* **Required work**
Could you reproduce the items from the line with "Where should I click to: Tap" to the line with "Expand the Headers", switching "granularity" to "interval" and leaving everything else unchanged?

################

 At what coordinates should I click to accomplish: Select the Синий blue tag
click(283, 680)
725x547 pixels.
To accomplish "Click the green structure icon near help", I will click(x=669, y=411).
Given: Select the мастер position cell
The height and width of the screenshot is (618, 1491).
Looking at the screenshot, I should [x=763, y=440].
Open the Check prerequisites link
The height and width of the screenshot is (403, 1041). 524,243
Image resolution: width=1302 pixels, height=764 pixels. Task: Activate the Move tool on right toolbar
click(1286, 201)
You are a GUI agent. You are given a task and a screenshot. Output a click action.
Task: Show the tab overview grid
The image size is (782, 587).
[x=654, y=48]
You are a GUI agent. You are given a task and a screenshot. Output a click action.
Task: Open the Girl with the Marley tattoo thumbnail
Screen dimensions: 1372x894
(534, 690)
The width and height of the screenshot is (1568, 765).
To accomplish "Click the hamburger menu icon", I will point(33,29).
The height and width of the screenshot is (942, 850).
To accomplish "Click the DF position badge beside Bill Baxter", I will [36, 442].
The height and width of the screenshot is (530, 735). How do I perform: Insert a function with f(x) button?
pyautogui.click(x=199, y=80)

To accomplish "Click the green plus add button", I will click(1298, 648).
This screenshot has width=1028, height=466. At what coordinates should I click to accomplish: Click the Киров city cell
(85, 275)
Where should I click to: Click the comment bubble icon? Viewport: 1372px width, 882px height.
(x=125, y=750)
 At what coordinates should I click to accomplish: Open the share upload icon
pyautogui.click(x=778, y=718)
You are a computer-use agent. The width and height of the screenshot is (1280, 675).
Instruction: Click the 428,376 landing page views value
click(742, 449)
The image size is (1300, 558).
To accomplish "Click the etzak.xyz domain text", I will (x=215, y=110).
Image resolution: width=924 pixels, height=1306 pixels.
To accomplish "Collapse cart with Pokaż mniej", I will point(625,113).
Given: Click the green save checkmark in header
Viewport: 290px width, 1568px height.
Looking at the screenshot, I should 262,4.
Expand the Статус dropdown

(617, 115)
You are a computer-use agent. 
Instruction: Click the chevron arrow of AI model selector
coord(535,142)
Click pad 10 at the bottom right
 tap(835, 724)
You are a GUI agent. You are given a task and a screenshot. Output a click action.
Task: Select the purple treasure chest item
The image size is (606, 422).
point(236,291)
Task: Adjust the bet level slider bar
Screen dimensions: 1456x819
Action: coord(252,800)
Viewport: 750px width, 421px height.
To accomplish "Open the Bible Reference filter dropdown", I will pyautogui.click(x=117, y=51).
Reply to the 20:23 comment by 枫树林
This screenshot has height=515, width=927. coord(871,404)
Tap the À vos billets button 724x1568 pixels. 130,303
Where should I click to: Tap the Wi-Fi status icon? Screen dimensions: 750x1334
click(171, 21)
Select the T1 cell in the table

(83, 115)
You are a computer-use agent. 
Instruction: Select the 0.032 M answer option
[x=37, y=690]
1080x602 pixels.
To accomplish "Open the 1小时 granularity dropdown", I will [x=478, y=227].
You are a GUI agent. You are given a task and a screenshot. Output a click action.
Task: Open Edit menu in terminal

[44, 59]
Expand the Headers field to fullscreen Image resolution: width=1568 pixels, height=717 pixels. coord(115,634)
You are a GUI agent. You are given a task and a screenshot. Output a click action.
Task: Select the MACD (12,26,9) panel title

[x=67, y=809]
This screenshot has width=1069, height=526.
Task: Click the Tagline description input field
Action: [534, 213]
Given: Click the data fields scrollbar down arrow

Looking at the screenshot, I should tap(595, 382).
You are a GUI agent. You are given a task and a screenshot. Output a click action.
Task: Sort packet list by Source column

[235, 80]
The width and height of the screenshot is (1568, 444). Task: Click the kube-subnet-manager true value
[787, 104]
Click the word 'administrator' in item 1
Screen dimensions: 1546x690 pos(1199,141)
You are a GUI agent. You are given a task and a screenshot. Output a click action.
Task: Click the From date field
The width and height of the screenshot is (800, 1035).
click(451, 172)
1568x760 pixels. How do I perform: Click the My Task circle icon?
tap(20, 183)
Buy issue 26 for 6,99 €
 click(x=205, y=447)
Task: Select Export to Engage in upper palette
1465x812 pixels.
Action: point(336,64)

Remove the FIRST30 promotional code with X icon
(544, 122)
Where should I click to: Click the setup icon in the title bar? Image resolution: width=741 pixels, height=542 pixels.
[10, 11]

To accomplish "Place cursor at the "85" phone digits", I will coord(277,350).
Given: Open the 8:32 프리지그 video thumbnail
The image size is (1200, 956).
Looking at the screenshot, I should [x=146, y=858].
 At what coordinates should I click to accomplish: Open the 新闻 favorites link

################

* **Task output**
Where should I click to: Tap the Wi-Fi status icon? Screen dimensions: 750x1334
click(171, 21)
Select the T1 cell in the table

(83, 115)
You are a computer-use agent. 
Instruction: Select the 0.032 M answer option
[x=37, y=690]
1080x602 pixels.
To accomplish "Open the 1小时 interval dropdown", I will [x=478, y=227].
You are a GUI agent. You are given a task and a screenshot. Output a click action.
Task: Open Edit menu in terminal

[44, 59]
Expand the Headers field to fullscreen Image resolution: width=1568 pixels, height=717 pixels. coord(115,634)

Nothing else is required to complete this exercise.